Mandisa Williams
- Born: 8 November 1984 (age 41) Jongilanga, Bushbuckridge Municipality, Mpumalanga, South Africa
- Occupation: Commentator

Rugby union career
- Position: Number 8

Senior career
- Years: Team / Apps / (Points)
- 1999–2016: Imonti Penguins

Provincial / State sides
- Years: Team / Apps / (Points)
- 2000-16: Border

International career
- Years: Team / Apps / (Points)
- 2004–16: South Africa

National sevens team
- Years: Team /  / Comps
- 2016: South Africa

= Mandisa Williams =

Mandisa Williams (born 8 November 1984) is a retired South African women's rugby union player from Jongilanga, Bushbuckridge Municipality, Mpumalanga. She played for the Imonti Penguins, Border Bulldogs and the South Africa women's national rugby union team as a Number 8.

== Career ==
Williams started playing rugby for Jogalanga Women, a club founded by her father, in 1999. When she was 16, she was invited to Border Bulldogs trials and was selected for the team to play in the women's Currie Cup. Shortly afterwards she made her international debut for South Africa in 2004. In 2006, she was awarded the South African Rugby Union's Women's player of the year award after playing in South Africa's first women's World Cup campaign at the 2006 Women's Rugby World Cup.

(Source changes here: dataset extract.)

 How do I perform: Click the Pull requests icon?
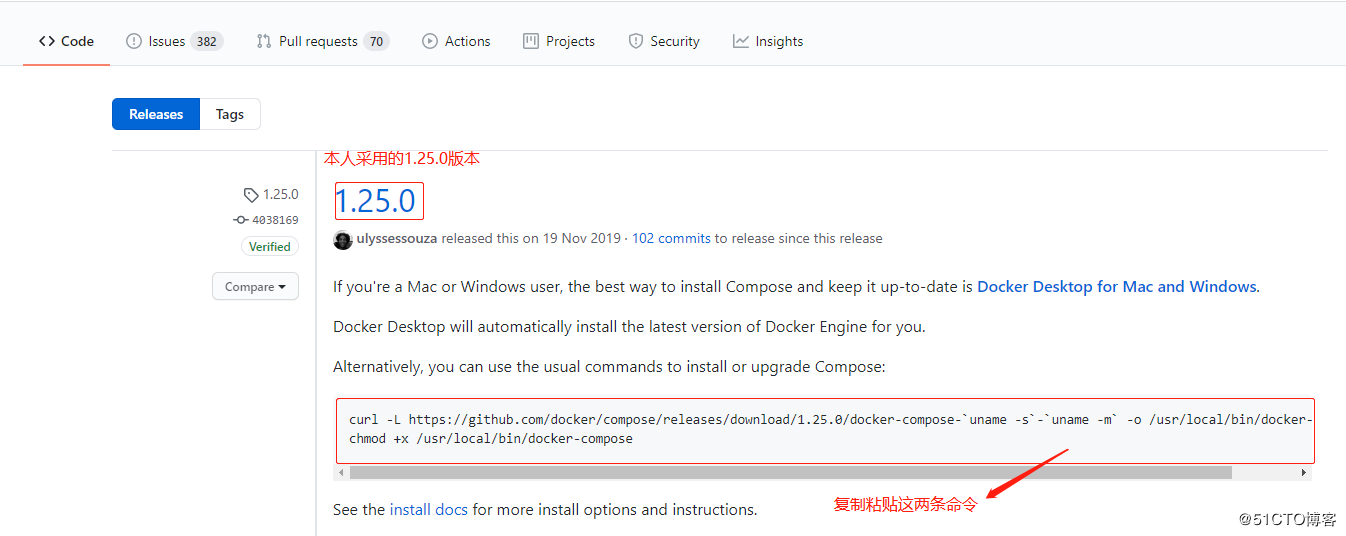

In 2012, Williams was named as captain of the South Africa women's national rugby sevens team for the inaugural IRB Women's Sevens Series. During the 2014 Women's Rugby World Cup, Williams served as captain however after South Africa's first match, she was banned for 16 weeks for eye-gouging and missed the rest of the tournament. She appealed against this but failed to overturn the ban. Williams retired from rugby in 2016.

== Personal life ==
Williams studied sports management at Walter Sisulu University. Following retirement, she became a sports commentator.